Required tasks:
1. Please reproduce a passage from the disk equilibrium thread, starting at "Figure 12-16 shows" and ending at "right. Which disks are in equilibrium?".
2. In the disk equilibrium thread, which disks does taliaroma say are not in equilibrium?
3. Continue the disk equilibrium thread from its last line.

Excerpt:
################

Which disks are in equilibrium?

[taliaroma]

Figure 12-16 shows four overhead views of rotating uniform disks that are sliding across a frictionless floor. Three forces, of magnitude F, 2F, or 3F, act on each disk, either at the rim, at the center, or halfway between rim and center. The force vectors rotate along with the disks, and, in the “snapshots” of Fig. 12-16, point left or right. Which disks are in equilibrium?



2. \tau_{}net = 0
\tau = r(perpendicular)F



3. So I'm pretty sure that I understand why b and d are not in equilibrium, and I'm pretty sure that I understand why a is in equilibrium. I don't know how to figure out why c is in equilibrium, though. I can figure out that net force is 0, but I don't know why net torque is 0. Using the 1st and 2nd equations listed, I got -

\tau_{}net = 0(2F) + R(F) + R(F) = 2RF

where R is the radius. For c to be in equilibrium, the result of this equation has to be 0. How should I do this?

 

[tiny-tim]

welcome to pf!

hi taliaroma! welcome to pf!

(have a tau: τ )

################

Given data:
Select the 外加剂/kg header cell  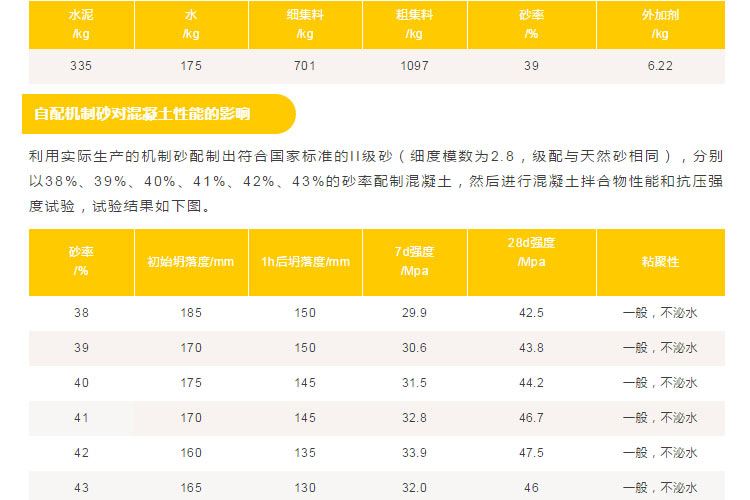(660, 25)
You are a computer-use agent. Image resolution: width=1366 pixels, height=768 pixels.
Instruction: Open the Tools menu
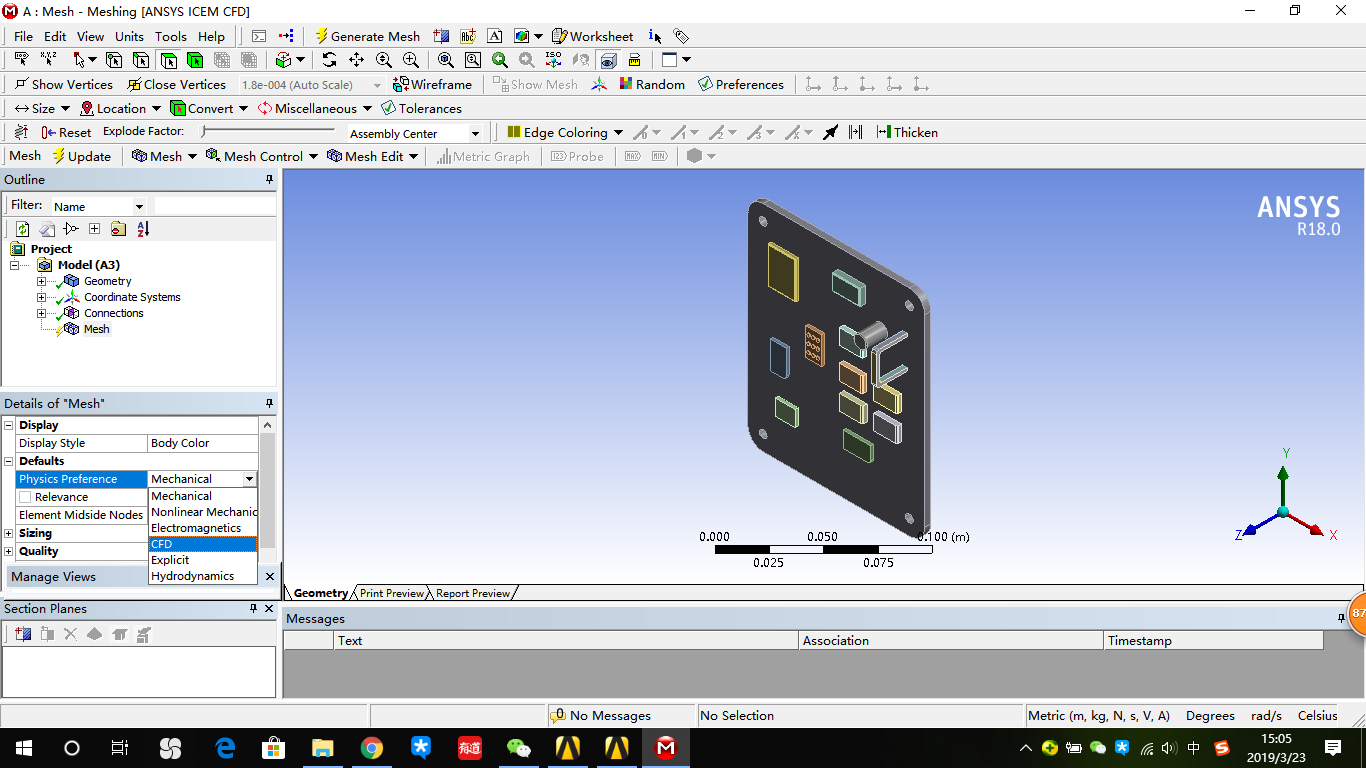[x=170, y=36]
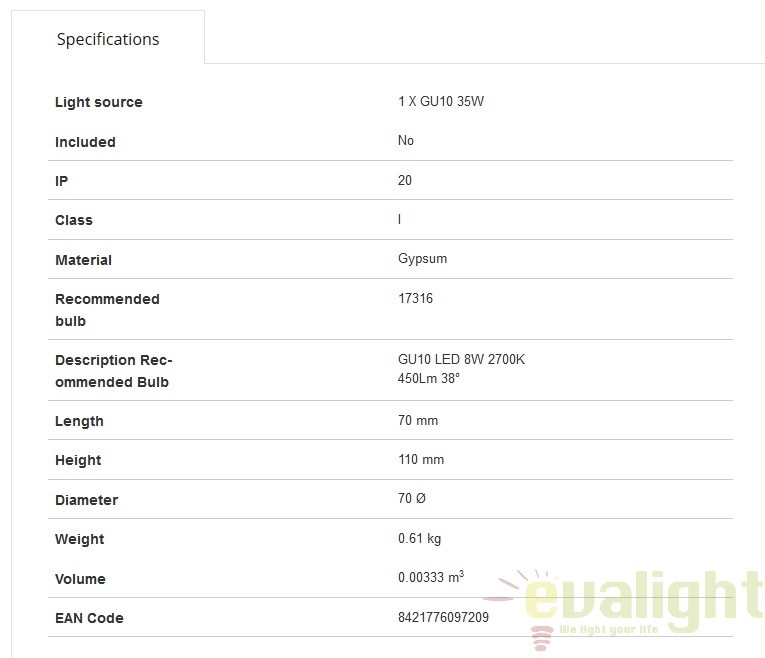Open the Specifications tab
This screenshot has height=658, width=765.
[108, 39]
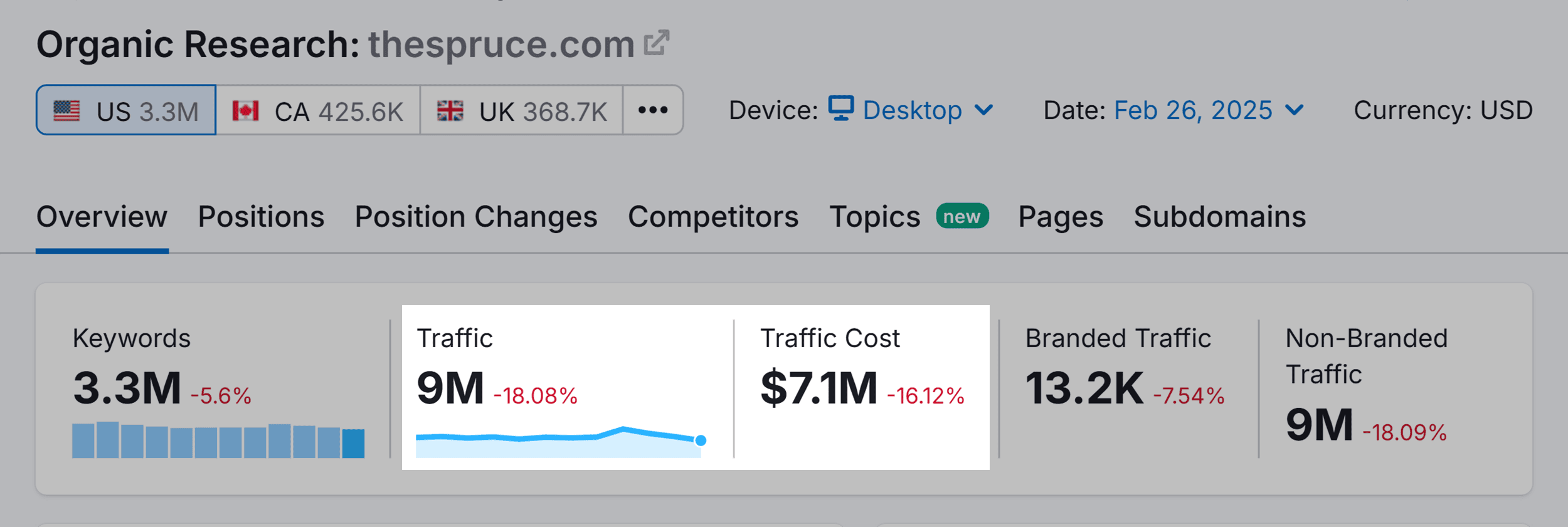1568x527 pixels.
Task: Click the desktop monitor device icon
Action: pyautogui.click(x=840, y=108)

################

Answers for the exercise:
1.
Figure 12-16 shows four overhead views of rotating uniform disks that are sliding across a frictionless floor. Three forces, of magnitude F, 2F, or 3F, act on each disk, either at the rim, at the center, or halfway between rim and center. The force vectors rotate along with the disks, and, in the “snapshots” of Fig. 12-16, point left or right. Which disks are in equilibrium?

2. Disks b and d.

3.
… So I'm pretty sure that I understand why b and d are not in equilibrium, and I'm pretty sure that I understand why a is in equilibrium. I don't know how to figure out why c is in equilibrium, though. I can figure out that net force is 0, but I don't know why net torque is 0. Using the 1st and 2nd equations listed, I got -

\tau_{}net = 0(2F) + R(F) + R(F) = 2RF

where R is the radius. For c to be in equilibrium, the result of this equation has to be 0. How should I do this?[/b]

Your second equation should be τ = r x F …

if you take moments about the centre of the disc, then r is in opposite directions for the two forces, so the two r x Fs have opposite signs

however, I do it by just looking at it and saying oh that's clockwise, that's anti-clockwise!

(btw, note that you can take moments about any point, and it still comes out zero … so you can take a point which has all the forces on the same side!)

(and of course you're right about a b and d )

 

[taliaroma]

Thank you!